The corpus has two origins stitched together. A previous archivist named Nekopanda bulk-exported all NicoNico Jikkyo logs from 2009 through December 15, 2020 before the original service shut down. Since then, tsukumijima has been running JKCommentCrawler, a Python tool that polls NX-Jikkyo (an alternative comment server) every 5 minutes and appends new comment batches to the dataset. Each batch is committed to HuggingFace's Git LFS storage as .nicojk files organized by channel ID and date.
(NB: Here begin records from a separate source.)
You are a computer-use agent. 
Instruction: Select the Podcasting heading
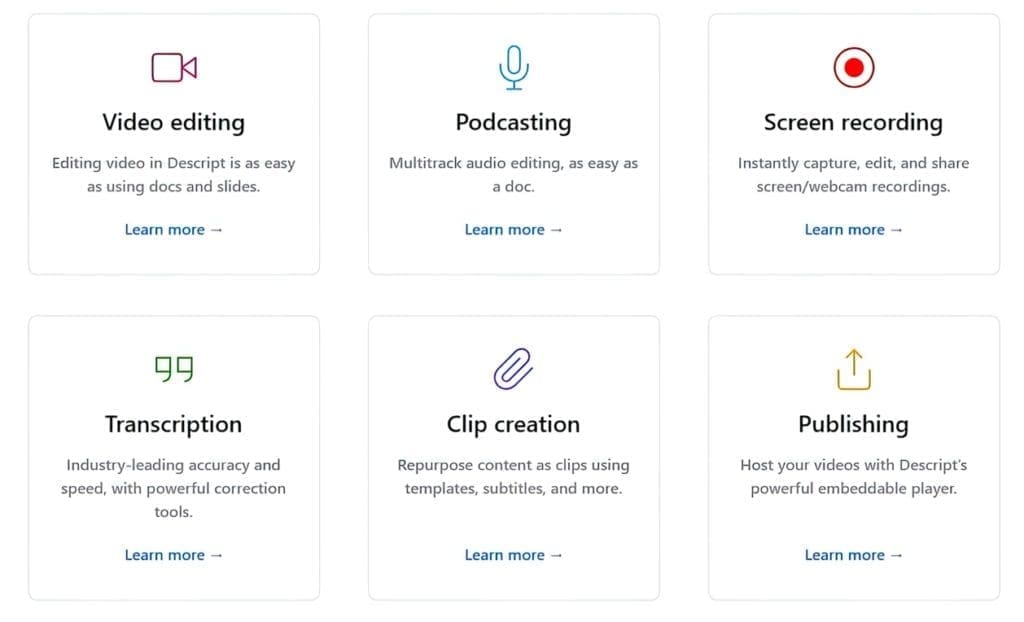tap(513, 123)
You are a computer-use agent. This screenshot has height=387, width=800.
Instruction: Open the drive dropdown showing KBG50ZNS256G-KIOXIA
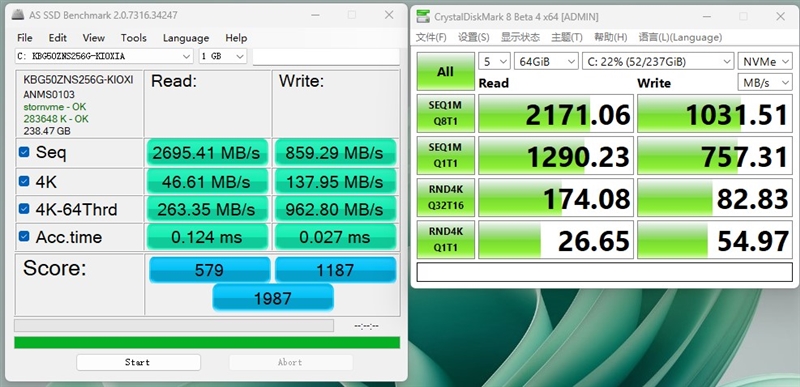104,57
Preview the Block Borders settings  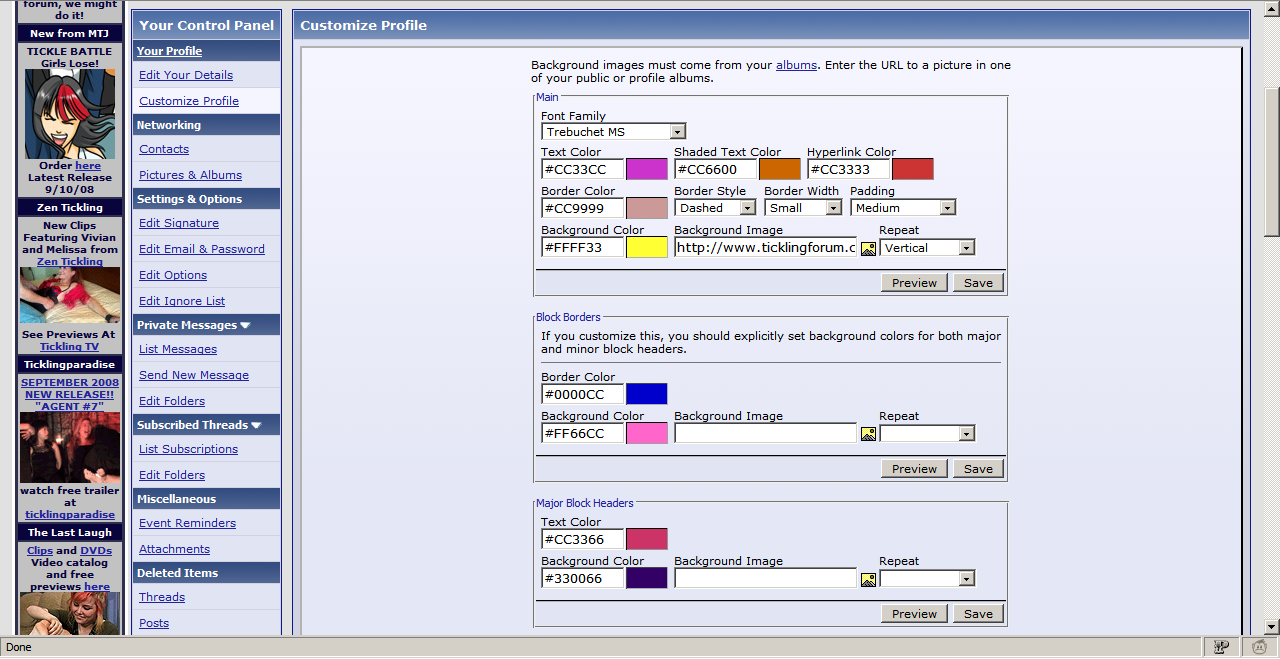[914, 469]
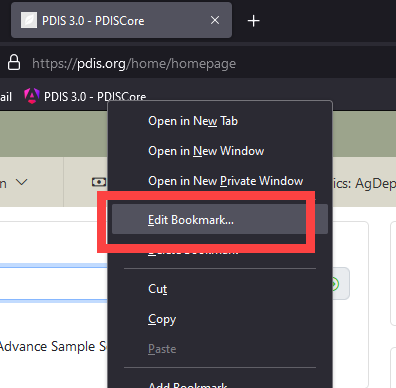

A companion REST API at jikkyo.tsukumijima.net uses this HuggingFace dataset as its live data source, so every API query counts as a dataset download hit.

01
15-year comment history (2009–present) — you get the only public corpus of real-time Japanese TV reactions spanning this range, covering 90+ channels from NHK General to satellite broadcasters
02
5-minute live ingestion — you get new NX-Jikkyo comments within 5 minutes of broadcast, automatically appended by JKCommentCrawler with no manual steps on your end
03
Per-comment metadata fields — each record carries exact UNIX timestamp plus microseconds, user premium status, anonymity flag, and display command string (the mail field), giving you richer context than bare comment text
04
Configurable builder params — you filter loads by channel_id, year, and number_of_files directly in the dataset load call, avoiding full 190+ GB pulls when you only need a slice
05
REST API access without downloading — jikkyo.tsukumijima.net lets you query any 3-day window by channel and time range in JSON or XML with no local dataset download required
06
MIT license — no attribution requirement, no use restrictions; you can include this in commercial products or LLM training pipelines without negotiating anything
07
Dual-provenance continuity — the corpus bridges the 2020 platform shutdown (Nekopanda's original dump) and the 2024 cyberattack gap (NX-Jikkyo ingestion started June 10, 2024), giving you an unbroken record across two infrastructure crises
Who it’s for

If you are building Japanese NLP models and need informal, colloquial training text — not news articles or Wikipedia — this is the largest free source of that style. If you are researching Japanese internet culture, public opinion on TV events, or temporal shifts in online language, no comparable dataset exists. This is not useful if you need labeled or annotated data (there are no sentiment labels, categories, or named entity tags), if you need formal Japanese text, or if your pipeline cannot handle 225 GB of raw, unfiltered content with embedded ASCII art.

Worth exploring

Yes, if your use case is informal Japanese text — this is the only public corpus at this scale for this domain, MIT-licensed, and actively maintained with a working companion API. The main risks are the broken HuggingFace dataset viewer (legacy Python script format, no in-browser preview), single-maintainer dependency, and the preprocessing burden from unfiltered ASCII art and display command strings. For the REST API access path, it works in production today without any of those caveats.